Executive-focused society in Singapore 'is bizarre'

Executive-focused society in Singapore 'is bizarre'
PHOTO: Executive-focused society in Singapore 'is bizarre'

SINGAPORE - Singapore is too fixated on producing professional, managerial, executive and technician (PMET) jobs for Singaporeans, and this mindset creates a problem, said economics professor Linda Lim yesterday at a population-policy forum.

Prof Lim, who is a University of Michigan business-school professor, said that if so much emphasis is placed on such high-skilled jobs, the prestige of lower-skilled occupations, such as bus drivers and carpenters, would be low.

So, citizens would typically not take up these jobs, as is the case, with foreigners filling in instead.

"It is bizarre to have a society where we have only PMETs and everyone wants to be a PMET. If you have that kind of society, of course you would need foreigners," she said.

Pointing out a sentence in the Government's January Population White Paper, which said that Singaporeans "aspire to be in higher-skilled and more rewarding work", Prof Lim said that this is already a value judgment by the authorities.

It suggests that being a bus driver is low-skilled, unrewarding and a job for foreigners, she said.

"Why is it only us who cannot do our own low-skilled work?'

She further questioned why it was that only Singaporeans considered these jobs low-skilled and not deserving of good pay or respect.

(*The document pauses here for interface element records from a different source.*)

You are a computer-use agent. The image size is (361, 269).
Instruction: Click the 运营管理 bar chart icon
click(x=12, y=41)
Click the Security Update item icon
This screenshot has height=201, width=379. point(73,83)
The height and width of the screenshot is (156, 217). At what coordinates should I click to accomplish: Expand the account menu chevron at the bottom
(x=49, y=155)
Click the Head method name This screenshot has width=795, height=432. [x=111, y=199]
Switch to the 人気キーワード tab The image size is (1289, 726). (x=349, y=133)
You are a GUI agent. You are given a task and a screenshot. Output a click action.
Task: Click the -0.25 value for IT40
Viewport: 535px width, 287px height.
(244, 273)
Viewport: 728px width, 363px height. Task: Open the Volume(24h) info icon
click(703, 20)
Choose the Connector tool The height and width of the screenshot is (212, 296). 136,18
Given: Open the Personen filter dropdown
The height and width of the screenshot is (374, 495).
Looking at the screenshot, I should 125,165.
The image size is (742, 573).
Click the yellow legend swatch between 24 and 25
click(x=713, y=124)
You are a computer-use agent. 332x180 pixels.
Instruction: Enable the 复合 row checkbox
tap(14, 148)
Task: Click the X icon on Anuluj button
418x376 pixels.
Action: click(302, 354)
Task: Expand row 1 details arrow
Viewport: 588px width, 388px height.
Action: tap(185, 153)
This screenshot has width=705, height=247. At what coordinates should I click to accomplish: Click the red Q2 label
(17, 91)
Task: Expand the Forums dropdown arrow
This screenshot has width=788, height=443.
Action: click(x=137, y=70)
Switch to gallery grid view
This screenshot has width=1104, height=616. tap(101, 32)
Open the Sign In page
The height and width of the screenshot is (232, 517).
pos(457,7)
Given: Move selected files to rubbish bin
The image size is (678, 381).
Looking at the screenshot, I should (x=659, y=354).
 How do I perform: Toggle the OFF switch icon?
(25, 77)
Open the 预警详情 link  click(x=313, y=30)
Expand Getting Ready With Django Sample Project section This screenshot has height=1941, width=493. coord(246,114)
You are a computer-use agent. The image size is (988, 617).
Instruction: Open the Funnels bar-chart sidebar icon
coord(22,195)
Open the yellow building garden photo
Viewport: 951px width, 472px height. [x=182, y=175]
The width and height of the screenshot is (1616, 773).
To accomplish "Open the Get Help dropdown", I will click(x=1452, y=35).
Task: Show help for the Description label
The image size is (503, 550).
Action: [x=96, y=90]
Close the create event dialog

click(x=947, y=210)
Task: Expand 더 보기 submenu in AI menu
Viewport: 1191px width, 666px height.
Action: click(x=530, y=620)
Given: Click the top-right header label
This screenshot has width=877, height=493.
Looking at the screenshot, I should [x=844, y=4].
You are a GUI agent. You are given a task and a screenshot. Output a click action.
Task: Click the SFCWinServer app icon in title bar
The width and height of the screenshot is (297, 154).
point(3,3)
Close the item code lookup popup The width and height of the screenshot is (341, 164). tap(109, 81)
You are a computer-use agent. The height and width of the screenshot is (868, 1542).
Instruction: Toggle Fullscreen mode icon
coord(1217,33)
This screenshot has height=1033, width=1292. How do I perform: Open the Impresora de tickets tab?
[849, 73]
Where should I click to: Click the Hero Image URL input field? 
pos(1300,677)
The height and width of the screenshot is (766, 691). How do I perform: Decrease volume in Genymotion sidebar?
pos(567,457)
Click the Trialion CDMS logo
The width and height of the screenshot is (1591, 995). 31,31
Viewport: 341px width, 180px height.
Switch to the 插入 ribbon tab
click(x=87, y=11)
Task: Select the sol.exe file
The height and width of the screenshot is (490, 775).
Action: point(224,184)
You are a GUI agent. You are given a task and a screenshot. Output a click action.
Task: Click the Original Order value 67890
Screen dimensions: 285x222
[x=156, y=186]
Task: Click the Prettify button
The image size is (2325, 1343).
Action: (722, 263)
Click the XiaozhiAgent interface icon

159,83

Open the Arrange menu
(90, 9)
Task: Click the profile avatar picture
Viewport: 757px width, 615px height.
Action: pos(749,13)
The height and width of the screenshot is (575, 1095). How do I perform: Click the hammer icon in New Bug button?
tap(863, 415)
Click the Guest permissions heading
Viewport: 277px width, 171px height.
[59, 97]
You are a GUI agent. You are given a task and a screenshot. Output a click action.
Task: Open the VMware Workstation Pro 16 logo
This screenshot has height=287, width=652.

The forum was organised by the University of Michigan Alumni in Singapore. Held at The American Club, it was attended by 120 academics, business owners and alumni members.

Prof Lim noted that Singapore currently sets a maximum-growth target and works towards that, pumping in foreigners when the country comes up short on labour. But she questioned why there was a need to set "unrealistic" growth targets and try to attain them.

On Singapore's fertility issues, demography expert and former chief statistician Paul Cheung, who also spoke, said it is vital to tackle it by starting with the perceptions of Singaporeans first.

He said: "People in Singapore may be too caught up with their own careers and the trappings of urban living. I think they have forgotten about certain basic elements, such as human relationships and family values. We need to go back to the basics."